> [Your instructions]: Can you quote the passage below about the Kesho Trust partnership in full, word for word?

The Kesho Trust became a new partner of LT&C. Together and in cooperation with IUCN Panorama we will in late May run a workshop in the Saadani national park to study the potential development of the park towards becoming an LT&C-Example. The workshop is part of an LT&C study tour to 4 countries in East Africa.
The Kesho Trust, a Canadian charitable organisation, works to facilitate and support community led activities that foster positive relationships between local communities and their natural environment and help safeguard the biodiversity around protected areas. Relationships between protected areas and local communities frequently suffer from a lack of mutual understanding and collaborative efforts to resolve issues. The Kesho Trust recognizes and works to improve this important interface. In doing so, we place a high priority on environmental education along with expanding environmentally compatible livelihood options and enterprises. These priorities focus on: improving the efficiency of land and natural resource utilization primarily related to agriculture and water supply; building effective community based natural resource governance mechanisms; and, supporting community based tourism.

> [Source information]:

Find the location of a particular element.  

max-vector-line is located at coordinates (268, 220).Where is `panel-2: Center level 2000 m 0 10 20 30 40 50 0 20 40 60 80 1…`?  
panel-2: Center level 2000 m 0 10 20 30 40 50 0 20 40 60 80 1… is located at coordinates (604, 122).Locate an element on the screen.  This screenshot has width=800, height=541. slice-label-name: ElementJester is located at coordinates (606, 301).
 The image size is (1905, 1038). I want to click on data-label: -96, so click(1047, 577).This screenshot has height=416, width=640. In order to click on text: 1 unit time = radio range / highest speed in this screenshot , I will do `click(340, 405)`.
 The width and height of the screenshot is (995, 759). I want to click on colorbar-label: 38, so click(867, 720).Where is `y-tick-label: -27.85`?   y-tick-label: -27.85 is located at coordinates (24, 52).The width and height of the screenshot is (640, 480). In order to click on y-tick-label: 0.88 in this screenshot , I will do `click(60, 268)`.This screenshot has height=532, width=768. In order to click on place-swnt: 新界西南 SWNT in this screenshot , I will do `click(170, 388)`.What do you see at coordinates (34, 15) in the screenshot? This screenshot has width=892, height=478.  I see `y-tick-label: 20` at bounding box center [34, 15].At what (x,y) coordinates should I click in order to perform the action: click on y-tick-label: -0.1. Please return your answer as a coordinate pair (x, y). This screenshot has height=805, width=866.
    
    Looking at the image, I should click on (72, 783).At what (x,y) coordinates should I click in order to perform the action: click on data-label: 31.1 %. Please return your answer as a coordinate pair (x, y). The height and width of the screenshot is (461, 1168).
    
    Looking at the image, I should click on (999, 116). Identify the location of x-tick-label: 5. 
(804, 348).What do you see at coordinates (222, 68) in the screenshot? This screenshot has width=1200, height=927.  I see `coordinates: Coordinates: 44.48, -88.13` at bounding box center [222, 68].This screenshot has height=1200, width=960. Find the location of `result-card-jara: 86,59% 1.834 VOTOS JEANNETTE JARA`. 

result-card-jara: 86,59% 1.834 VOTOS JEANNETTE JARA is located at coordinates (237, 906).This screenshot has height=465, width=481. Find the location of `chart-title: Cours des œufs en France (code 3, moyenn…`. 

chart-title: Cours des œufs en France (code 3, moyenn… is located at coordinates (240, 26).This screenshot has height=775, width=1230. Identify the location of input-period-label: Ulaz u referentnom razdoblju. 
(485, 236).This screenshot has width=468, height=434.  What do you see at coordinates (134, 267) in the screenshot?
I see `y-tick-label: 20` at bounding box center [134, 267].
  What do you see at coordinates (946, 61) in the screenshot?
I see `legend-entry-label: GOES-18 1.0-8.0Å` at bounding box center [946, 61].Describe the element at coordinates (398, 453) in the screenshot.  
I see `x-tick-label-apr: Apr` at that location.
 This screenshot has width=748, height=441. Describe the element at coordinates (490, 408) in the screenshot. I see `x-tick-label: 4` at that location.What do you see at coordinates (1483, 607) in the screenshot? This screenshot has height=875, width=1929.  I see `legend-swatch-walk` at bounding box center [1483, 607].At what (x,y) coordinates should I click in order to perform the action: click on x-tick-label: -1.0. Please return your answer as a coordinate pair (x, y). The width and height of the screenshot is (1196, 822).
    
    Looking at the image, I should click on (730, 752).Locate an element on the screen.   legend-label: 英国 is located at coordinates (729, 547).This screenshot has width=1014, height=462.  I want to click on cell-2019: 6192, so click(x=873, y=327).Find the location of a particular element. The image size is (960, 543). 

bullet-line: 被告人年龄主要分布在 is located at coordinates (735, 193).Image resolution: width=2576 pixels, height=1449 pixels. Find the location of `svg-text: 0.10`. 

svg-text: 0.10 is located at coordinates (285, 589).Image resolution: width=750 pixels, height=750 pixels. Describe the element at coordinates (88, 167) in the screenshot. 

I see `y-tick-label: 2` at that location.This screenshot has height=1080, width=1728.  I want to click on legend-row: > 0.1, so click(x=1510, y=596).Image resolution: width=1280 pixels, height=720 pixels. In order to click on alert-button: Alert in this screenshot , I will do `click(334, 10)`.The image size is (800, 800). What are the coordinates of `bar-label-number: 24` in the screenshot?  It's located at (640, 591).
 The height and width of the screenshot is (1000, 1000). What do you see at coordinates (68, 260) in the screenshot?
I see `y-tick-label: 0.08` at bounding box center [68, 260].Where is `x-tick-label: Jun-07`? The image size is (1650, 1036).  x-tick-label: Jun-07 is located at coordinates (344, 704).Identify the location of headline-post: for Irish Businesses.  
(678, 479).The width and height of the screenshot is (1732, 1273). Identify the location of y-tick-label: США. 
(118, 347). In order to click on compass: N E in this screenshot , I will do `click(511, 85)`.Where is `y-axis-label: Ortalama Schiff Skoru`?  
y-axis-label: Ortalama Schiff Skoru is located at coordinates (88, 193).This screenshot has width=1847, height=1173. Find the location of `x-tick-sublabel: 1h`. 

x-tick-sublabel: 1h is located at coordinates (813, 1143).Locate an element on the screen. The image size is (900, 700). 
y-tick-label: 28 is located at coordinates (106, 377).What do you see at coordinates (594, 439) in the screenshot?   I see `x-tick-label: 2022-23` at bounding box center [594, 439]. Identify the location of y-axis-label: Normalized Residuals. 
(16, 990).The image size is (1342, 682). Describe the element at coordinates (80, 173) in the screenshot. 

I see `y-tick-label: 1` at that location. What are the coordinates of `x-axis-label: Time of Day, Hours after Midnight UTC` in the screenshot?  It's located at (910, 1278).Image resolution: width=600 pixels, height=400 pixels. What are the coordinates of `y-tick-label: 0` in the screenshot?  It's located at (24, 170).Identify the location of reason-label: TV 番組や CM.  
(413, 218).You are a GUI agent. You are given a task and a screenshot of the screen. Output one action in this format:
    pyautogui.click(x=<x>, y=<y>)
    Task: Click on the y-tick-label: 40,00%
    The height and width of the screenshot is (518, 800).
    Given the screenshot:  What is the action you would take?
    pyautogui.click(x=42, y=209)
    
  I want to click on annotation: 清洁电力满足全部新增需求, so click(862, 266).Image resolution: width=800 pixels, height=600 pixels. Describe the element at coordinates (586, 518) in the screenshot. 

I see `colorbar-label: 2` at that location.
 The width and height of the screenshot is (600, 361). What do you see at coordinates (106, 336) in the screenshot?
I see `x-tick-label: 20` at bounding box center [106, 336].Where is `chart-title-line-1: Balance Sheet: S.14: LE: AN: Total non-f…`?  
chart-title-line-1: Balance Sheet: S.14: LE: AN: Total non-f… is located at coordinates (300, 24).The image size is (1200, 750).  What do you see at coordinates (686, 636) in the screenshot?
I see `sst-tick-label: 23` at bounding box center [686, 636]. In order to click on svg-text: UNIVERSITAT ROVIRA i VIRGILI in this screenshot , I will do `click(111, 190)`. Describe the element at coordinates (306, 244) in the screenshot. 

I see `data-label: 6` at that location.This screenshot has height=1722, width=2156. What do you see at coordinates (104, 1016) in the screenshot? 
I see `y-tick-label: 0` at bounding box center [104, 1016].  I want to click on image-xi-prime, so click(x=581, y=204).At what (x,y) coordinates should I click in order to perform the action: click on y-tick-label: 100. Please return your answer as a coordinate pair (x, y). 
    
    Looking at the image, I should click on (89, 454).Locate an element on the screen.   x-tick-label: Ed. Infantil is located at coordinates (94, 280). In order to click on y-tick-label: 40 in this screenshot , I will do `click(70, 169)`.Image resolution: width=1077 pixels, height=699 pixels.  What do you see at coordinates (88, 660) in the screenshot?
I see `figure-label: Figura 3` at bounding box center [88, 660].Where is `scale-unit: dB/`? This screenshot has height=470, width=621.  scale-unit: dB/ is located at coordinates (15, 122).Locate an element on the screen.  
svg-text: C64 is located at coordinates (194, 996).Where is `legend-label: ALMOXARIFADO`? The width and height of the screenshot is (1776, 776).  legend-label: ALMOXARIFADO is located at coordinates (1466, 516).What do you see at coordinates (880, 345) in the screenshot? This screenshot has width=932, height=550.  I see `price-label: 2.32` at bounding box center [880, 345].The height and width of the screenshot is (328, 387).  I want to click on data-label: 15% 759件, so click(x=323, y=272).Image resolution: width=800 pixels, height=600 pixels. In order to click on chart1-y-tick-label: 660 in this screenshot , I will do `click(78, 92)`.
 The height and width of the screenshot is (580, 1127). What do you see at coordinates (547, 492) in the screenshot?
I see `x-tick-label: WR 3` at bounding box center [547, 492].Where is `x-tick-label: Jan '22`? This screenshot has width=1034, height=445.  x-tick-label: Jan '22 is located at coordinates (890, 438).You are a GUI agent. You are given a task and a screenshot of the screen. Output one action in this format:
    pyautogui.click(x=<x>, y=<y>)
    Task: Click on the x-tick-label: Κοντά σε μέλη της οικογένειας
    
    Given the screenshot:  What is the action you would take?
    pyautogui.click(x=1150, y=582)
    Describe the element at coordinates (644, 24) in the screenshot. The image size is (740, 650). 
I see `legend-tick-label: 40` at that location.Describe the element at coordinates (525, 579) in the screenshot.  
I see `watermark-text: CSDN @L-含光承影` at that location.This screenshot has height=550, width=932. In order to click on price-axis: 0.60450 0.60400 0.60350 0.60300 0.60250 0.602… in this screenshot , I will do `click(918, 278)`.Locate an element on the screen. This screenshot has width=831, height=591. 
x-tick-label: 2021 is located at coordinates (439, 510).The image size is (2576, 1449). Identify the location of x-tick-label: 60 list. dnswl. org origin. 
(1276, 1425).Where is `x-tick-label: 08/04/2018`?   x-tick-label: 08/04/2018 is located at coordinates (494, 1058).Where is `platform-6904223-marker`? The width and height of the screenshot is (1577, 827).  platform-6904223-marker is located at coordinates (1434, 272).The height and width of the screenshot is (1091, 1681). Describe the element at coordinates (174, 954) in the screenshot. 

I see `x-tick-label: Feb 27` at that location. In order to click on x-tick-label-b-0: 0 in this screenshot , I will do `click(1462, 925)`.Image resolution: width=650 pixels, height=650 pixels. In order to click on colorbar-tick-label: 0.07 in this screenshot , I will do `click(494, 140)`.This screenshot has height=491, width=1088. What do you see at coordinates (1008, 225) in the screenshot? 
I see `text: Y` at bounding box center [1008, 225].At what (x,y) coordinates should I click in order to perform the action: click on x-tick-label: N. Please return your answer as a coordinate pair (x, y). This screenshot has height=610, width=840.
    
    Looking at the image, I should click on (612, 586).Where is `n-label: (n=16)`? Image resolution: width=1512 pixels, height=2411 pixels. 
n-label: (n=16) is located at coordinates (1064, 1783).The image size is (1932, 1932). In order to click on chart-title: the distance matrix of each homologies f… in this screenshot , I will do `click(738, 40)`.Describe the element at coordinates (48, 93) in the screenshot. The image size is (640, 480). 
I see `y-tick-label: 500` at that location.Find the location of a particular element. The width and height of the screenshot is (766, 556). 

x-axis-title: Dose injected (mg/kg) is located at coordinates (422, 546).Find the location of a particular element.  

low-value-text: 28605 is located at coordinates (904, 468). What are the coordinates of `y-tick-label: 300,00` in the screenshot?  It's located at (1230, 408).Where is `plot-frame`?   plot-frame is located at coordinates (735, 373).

> [Exercise solution]:
The Kesho Trust became a new partner of LT&C. Together and in cooperation with IUCN Panorama we will in late May run a workshop in the Saadani national park to study the potential development of the park towards becoming an LT&C-Example. The workshop is part of an LT&C study tour to 4 countries in East Africa.
The Kesho Trust, a Canadian charitable organisation, works to facilitate and support community led activities that foster positive relationships between local communities and their natural environment and help safeguard the biodiversity around protected areas. Relationships between protected areas and local communities frequently suffer from a lack of mutual understanding and collaborative efforts to resolve issues. The Kesho Trust recognizes and works to improve this important interface. In doing so, we place a high priority on environmental education along with expanding environmentally compatible livelihood options and enterprises. These priorities focus on: improving the efficiency of land and natural resource utilization primarily related to agriculture and water supply; building effective community based natural resource governance mechanisms; and, supporting community based tourism.